EU air cargo volumes remained buoyant into the month of November, with exceptions such as Frankfurt reflecting a pilot’s strike, rather than long-term downturns.
In the UK, Heathrow’s cargo volumes rose 4.4 percent year-on-year (y-o-y) making it Britain’s largest port, with almost 30 percent of UK exports by value. Heathrow did brisk trade with China, up 10.6 percent, Turkey up 10.4 percent, Mexico up 7.3 percent and Brazil up 5.6 percent. The airport’s CEO, John Holland-Kaye used the opportunity to promote the controversial third runway, saying that, “since the Government’s backing of a third runway, we’ve put a team in place that will help us to deliver the benefits of expansion as quickly as possible.”
Across the channel, Germany’s largest aviation hub floundered as Lufthansa pilots walked off the job, grounding thousands of flights. November cargo fell 2.1 percent y-o-y to 191,461 tonnes. That said, yearly volumes are still up 1.3 percent over 2015, suggesting that November’s slump has more to do with labor issues that with systemic matters. The airport said that, “the strike and an unfavorable timing of weekends and weekdays,” were to blame.
Brussels Airport continued its rapid recovery into November with cargo flights increasing 18 percent to 1,341. Belly cargo was down 11.4 percent but a 55.5 percent increase in full freighter volumes and a further 8.5 percent in integrator capacity more than offset the decline. Total cargo moved in the month was 45,564 tonnes.
Barring any further disruptions, Europe’s major airports are on track for an aggregate improvement in cargo volumes in a year where observers fretted about a slowing economy in China and Brexit, to name just a few consternations.

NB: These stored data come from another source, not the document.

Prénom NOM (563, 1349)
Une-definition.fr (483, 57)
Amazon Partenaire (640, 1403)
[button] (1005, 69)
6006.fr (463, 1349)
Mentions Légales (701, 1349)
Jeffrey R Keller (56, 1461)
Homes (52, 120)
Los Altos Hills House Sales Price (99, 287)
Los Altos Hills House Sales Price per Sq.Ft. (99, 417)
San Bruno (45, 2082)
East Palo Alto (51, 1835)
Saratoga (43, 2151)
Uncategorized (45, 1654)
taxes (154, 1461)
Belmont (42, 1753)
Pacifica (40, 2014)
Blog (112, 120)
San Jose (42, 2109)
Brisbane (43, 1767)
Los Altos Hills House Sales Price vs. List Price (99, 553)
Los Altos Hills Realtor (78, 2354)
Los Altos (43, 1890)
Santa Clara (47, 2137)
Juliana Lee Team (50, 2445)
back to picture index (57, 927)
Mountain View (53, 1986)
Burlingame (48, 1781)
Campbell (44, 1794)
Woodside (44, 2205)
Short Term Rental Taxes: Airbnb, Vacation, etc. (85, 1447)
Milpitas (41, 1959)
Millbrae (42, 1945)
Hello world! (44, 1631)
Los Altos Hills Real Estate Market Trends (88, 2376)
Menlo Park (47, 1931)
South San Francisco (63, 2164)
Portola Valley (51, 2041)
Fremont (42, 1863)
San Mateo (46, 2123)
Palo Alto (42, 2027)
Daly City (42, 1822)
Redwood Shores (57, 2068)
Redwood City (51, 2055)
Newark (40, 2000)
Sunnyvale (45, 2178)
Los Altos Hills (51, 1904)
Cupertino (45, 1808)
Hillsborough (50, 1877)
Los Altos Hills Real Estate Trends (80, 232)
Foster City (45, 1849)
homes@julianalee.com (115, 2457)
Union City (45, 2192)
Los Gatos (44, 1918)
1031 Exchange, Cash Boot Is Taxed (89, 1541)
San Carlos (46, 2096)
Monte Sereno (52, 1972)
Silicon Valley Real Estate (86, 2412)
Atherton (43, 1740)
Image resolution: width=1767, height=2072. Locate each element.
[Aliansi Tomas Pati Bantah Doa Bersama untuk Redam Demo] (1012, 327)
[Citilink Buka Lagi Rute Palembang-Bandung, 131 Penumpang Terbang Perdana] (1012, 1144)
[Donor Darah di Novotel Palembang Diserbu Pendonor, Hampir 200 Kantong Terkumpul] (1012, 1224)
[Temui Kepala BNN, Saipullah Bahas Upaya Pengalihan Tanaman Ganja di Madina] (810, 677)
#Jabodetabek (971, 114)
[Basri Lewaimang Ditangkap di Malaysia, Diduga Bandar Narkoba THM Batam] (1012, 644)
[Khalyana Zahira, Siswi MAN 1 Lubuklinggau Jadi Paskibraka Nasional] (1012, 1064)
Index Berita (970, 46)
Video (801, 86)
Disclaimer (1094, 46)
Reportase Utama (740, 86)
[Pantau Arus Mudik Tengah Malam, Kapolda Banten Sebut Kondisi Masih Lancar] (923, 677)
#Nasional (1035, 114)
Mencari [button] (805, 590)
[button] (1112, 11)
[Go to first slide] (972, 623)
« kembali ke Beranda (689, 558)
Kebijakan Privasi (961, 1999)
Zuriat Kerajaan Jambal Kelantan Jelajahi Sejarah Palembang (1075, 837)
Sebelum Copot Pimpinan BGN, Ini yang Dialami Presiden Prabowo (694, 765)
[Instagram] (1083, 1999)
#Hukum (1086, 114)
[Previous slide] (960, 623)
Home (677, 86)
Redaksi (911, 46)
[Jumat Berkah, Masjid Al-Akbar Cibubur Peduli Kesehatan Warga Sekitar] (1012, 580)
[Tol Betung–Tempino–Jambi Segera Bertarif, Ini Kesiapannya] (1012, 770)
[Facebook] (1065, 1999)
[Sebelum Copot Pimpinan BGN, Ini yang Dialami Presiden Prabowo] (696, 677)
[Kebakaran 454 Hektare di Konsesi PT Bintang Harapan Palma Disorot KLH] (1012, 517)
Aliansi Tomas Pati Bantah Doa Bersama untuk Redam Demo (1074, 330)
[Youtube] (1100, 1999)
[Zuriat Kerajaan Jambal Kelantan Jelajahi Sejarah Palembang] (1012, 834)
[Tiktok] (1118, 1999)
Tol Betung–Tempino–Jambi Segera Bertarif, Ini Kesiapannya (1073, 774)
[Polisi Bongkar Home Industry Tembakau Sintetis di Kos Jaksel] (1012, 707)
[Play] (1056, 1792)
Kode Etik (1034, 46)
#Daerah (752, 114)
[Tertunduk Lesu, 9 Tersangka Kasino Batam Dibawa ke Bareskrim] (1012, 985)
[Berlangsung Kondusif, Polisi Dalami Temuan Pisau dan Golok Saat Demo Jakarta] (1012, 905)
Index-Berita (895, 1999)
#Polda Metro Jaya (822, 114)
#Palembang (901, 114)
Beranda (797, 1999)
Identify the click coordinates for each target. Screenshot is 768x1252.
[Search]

ACI Europe, which represents 500 airports in 45 European countries noted that Freight traffic across Europe jumped by 8.7 percent in October, making it the best monthly performance since May 2011. The organization also pointed to double- and even triple-digit growth at some of the trade bloc’s smaller airports, many in Eastern Europe, as evidence that air freight was stronger than expected.